Task instructions:
Write out the stretch of lines below that begins at the line with "MYPZ Kidmohair Neon Yellow (66, 868)" and ends at the line with "How to video's (crochet) (42, 2053)", including both, exactly as given and nothing more.

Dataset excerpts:
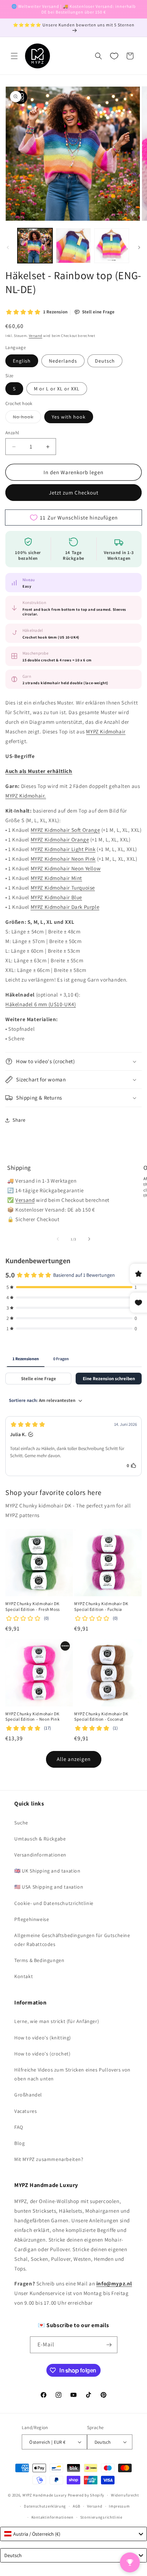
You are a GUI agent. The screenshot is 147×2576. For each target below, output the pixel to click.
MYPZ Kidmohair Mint (56, 878)
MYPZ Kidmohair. (25, 795)
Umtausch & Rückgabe (40, 1838)
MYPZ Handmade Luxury (44, 2495)
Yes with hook (69, 417)
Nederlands (63, 361)
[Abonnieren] (109, 2344)
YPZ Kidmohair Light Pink (65, 849)
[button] (14, 56)
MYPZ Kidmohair (105, 731)
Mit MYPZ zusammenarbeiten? (48, 2159)
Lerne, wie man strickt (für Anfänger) (56, 2021)
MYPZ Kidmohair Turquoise (63, 887)
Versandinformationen (40, 1855)
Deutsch (105, 361)
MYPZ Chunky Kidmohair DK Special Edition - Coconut (101, 1716)
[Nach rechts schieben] (139, 247)
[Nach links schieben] (8, 247)
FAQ (18, 2127)
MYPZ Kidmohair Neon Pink (63, 858)
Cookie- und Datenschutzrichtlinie (53, 1903)
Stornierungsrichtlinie (101, 2517)
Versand (35, 335)
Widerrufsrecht (125, 2495)
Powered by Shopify (86, 2495)
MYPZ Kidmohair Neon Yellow (66, 868)
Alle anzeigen (74, 1759)
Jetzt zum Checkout (73, 492)
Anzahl (12, 433)
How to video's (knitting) (42, 2037)
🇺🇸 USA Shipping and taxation (48, 1887)
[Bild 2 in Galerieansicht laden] (73, 245)
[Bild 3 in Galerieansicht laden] (111, 245)
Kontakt (23, 1976)
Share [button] (19, 1120)
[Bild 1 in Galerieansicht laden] (34, 245)
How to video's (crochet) (42, 2053)
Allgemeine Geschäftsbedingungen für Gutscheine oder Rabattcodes (72, 1939)
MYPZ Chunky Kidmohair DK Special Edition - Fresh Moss (32, 1606)
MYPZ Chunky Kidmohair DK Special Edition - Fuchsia (101, 1606)
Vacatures (25, 2111)
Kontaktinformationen (52, 2517)
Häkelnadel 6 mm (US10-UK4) (40, 1004)
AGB (76, 2506)
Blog (19, 2143)
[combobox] (73, 2534)
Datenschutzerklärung (45, 2506)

Exercise output:
MYPZ Kidmohair Neon Yellow (66, 868)
Alle anzeigen (74, 1759)
Jetzt zum Checkout (73, 492)
Anzahl (12, 433)
How to video's (knitting) (42, 2037)
🇺🇸 USA Shipping and taxation (48, 1887)
[Bild 2 in Galerieansicht laden] (73, 245)
[Bild 3 in Galerieansicht laden] (111, 245)
Kontakt (23, 1976)
Share [button] (19, 1120)
[Bild 1 in Galerieansicht laden] (34, 245)
How to video's (crochet) (42, 2053)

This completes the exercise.